There are no punches pulled in Sue Coe: It Can Happen Here (30 December), the final gallery show at Galerie St Etienne in New York before it transitions into a non-profit foundation. In the linocut Unpresidented (2016), US President Donald Trump gropes a wincing Statue of Liberty from behind as he covers her mouth. It is not even one of the show’s most grotesque or violent images, but is consistent with Coe’s ardent opposition to the Trump administration and with her art of protest since the 1970s.

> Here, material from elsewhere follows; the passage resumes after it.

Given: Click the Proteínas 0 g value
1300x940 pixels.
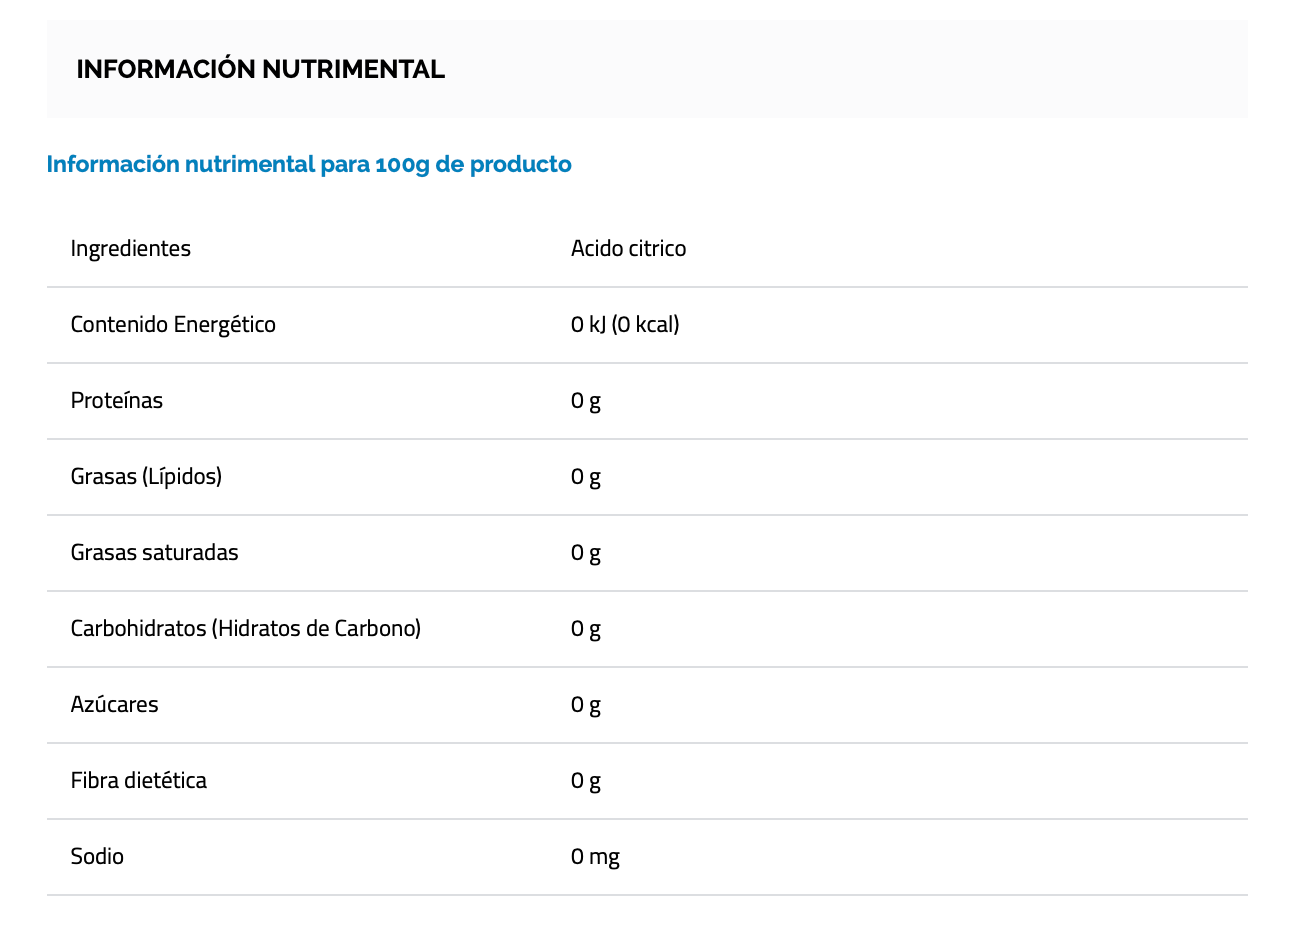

Around half the works in the show come from 2016 and later and so feature a mix of Ubu-esque Trump figures, macabre scenes of the toll of the coronavirus pandemic, and mournful reflections on the suffering of animals in the “Meat Industrial Complex”. Coe says decades of activism fed into the more recent images, and cited an added sense of urgency after Trump’s election. “We have global warming, which makes it a four-alarm fire. We cannot have Trump and his party re-elected. It will be a tragedy for the world,” she adds.
If her work is infused with passion now, Coe’s rare satirical moments seem fewer than before. “We have to get beyond that, because that’s the familiarity of contempt. The familiarity of contempt implies that this is survivable. It is not,” she says.
Born in England in 1951, Coe came to New York in 1972. Soon after, the New York Times launched multiple visually driven sections, and put her editorial illustrations on its Op-Ed page. “It was much needed income, it was $200. I loved it,” she recalled.
In the early 1980s, she abandoned the promise of art world celebrity as an East Village sensation at PPOW gallery, and join Galerie St Etienne, which represented no living artists, but did show work by Käthe Kollwitz, Grandma Moses and Egon Schiele. Her first show there was Porkopolis—Animals and Industry in 1989.
“She really didn’t want to be part of the contemporary art world,” said the dealer Jane Kallir “and there was a confraternity of content between her work and the work of Weimar artists whom we already represented.”
Coe, who considered the NY art scene at the time “a zipped-up body bag of what we call culture”, decamped to live and work in rural upstate Deposit, New York, where the Trump lawn signs everywhere (mirrored by the Brexit one in her native UK) signaled to her the 2016 election’s outcome.
Since the election, Kallir says, “we’ve sold tons and tons and tons” of Coe’s prints. It helped that an edition the ominous It Can Happen Here (2016), started at $100; it is now around $300.
And as for the art world, she's hopeful about its future. “The zipped-up body bag has a hole in it,” she says. “Maybe the patient’s not dead. We’re getting a little bit of a scratching inside the plastic.”